Where the first capture group is any set of word characters, the second is a positive look ahead to any set of characters (in order to prevent those characters from being included in the result) and then the \1 is a backreference to the first matched substring.

Any help would be great. Thanks in advance!

jonny
  • 3,022
  • 1
  • 17
  • 30
  • 1
    Repeated words are fixed or do you want to find out repeated words first and then replace them? – gurvinder372 Mar 21 '16 at 09:28
  • 2
    Maybe [`(\b\w+\b)(?=.*\1)`](https://regex101.com/r/nY3sO4/1)? – Wiktor Stribiżew Mar 21 '16 at 09:29
  • @gurvinder372 Find repeated words first and then replace them I suppose - I was wondering if there was a single regex which could achieve this – jonny Mar 21 '16 at 09:29
  • @WiktorStribiżew That matches the first `where` and `is` but not the second, I'd like to match them globally. Is that possible? – jonny Mar 21 '16 at 09:30
  • So the final goal is `mummy daddy`? – Wiktor Stribiżew Mar 21 '16 at 09:32
  • @WiktorStribiżew exactly. I'll update the question – jonny Mar 21 '16 at 09:32
  • try this in JS console in browser... should this be fine in case words are exactly "where is"? "where is mummy where is daddy".replace(/where\s+is/gi, "") – Anil Namde Mar 21 '16 at 09:36
  • Possible duplicate of [Regular Expression For Consecutive Duplicate Words](http://stackoverflow.com/questions/2823016/regular-expression-for-consecutive-duplicate-words) – RIYAJ KHAN Mar 21 '16 at 09:37
  • @AnilNamde It needs to be generic. Any set of duplicate words – jonny Mar 21 '16 at 09:37
  • @RIYAJKHAN It's not a duplicate - that regex only works for consecutive repeating strings, I'm looking for a regex which works over an entire string. – jonny Mar 21 '16 at 09:40

1 Answers1

11

Your regex does not work because the \w+ is not restricted with word boundaries and the \1 backreference is tried to match right after the "original" word, which is almost never true.

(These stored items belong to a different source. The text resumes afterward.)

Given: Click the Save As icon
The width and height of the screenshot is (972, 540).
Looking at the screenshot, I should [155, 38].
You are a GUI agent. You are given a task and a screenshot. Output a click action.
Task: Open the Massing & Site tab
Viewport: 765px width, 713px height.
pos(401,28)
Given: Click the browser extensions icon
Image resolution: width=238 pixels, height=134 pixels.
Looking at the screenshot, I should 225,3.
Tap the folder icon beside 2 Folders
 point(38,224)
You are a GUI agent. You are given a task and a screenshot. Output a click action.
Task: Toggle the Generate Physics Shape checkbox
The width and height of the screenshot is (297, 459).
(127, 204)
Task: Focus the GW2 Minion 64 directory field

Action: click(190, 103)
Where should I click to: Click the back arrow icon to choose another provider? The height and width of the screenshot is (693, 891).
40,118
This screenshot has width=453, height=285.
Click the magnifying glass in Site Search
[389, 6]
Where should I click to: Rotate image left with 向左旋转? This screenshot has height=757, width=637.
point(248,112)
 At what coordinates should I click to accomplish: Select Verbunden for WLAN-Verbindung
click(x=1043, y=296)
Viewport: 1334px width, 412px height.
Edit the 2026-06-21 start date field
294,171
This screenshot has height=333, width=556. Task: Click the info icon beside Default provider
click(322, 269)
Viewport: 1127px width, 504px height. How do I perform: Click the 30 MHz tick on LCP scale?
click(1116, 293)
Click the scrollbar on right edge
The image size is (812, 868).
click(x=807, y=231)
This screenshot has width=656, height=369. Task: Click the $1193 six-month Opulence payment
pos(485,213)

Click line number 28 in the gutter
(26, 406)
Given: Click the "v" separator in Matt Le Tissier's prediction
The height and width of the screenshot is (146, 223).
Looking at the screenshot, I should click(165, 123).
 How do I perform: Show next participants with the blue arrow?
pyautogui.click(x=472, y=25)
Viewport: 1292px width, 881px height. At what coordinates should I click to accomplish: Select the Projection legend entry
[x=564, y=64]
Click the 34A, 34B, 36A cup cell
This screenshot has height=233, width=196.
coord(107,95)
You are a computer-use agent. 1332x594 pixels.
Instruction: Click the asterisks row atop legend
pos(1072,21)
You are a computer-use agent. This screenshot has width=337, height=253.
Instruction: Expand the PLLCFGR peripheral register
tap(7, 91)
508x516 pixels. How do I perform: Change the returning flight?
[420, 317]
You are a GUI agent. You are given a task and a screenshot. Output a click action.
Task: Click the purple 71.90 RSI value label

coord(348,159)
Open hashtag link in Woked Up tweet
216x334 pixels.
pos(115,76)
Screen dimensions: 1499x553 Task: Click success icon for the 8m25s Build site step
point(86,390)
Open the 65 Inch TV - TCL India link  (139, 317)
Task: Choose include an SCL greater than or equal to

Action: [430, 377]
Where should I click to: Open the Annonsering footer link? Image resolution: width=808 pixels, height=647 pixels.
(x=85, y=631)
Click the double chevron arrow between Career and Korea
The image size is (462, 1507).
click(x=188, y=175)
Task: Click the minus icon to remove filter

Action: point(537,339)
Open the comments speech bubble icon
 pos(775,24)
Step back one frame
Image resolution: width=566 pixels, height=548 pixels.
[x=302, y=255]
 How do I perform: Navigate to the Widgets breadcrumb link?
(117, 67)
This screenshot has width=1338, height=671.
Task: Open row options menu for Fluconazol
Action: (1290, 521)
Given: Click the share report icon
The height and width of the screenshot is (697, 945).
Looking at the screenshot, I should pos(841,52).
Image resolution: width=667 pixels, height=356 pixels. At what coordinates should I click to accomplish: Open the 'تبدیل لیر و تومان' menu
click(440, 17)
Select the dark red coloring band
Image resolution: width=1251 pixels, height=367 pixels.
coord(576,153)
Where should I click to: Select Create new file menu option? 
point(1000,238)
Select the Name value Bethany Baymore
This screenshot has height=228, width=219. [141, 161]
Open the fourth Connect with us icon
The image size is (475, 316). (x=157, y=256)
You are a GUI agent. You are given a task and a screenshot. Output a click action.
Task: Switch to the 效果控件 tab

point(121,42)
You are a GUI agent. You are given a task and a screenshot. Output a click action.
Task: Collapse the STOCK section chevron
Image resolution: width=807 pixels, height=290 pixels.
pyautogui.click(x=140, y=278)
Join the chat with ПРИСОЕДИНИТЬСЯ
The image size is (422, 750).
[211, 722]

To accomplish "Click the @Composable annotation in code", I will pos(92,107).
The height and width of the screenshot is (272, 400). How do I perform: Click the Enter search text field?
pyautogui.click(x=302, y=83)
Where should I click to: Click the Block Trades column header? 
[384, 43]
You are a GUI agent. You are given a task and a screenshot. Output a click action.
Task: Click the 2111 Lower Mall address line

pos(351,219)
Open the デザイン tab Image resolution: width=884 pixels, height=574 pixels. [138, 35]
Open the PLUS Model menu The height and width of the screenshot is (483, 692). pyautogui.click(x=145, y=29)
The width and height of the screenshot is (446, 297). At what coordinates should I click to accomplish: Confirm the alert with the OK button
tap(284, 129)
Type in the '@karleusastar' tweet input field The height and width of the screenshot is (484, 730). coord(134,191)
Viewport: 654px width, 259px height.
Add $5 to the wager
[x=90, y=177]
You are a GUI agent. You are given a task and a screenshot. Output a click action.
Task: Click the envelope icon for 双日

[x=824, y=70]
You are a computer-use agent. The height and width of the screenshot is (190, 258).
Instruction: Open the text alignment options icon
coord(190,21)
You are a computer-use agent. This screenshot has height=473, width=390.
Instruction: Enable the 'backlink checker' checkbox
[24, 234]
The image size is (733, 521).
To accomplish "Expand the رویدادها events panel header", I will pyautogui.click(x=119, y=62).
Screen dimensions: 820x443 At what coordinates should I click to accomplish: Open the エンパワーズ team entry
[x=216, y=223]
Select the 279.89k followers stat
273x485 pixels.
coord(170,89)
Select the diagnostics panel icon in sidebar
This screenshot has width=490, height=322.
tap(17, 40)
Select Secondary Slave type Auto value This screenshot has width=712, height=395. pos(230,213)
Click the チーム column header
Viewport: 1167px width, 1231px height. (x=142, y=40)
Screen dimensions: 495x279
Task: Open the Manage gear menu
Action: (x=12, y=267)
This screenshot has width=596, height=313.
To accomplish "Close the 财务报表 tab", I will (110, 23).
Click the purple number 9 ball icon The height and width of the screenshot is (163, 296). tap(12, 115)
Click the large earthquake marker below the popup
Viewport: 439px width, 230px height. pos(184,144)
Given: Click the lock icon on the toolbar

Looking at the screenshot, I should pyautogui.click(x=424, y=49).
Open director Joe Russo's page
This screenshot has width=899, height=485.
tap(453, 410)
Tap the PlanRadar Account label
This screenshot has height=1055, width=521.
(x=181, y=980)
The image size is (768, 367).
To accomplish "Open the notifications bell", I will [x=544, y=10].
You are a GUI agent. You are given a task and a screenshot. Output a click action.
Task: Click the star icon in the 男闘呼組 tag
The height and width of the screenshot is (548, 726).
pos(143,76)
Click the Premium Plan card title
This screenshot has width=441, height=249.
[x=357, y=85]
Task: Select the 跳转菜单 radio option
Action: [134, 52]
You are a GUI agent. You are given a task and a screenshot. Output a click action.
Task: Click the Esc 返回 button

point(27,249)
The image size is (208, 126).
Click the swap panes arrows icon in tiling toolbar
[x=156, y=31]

You need to first get the words that are dupes, and then build a RegExp to match them all with optional whitespace (or punctuation, etc. - adjust the pattern later) and replace with an empty string:

var re = /(\b\w+\b)(?=.*\b\1\b)/gi;                  // Get the repeated whole words
var str = 'where is mummy where is daddy';
var patts = str.match(re);                       // Collect the matched repeated words
var res = str.replace(RegExp("\\s*\\b(?:" + patts.join("|") +")\\b", "gi"), ""); //  Build the pattern for replacing all found words
document.body.innerHTML = res;

The first pattern is (\b\w+\b)(?=.*\b\1\b):

  • (\b\w+\b) - match and capture into Group 1 a whole word consisting of [A-Za-z0-9_] characters
  • (?=.*\b\1\b) - make sure this value captured into Group 1 is repeated somewhere to the right of the current location (not necessarily right after the word). If the string is multiline, use [\s\S] instead of the dot. To make sure we match original and dupe words as whole words, \b word boundaries should be used around both \w+ and \1.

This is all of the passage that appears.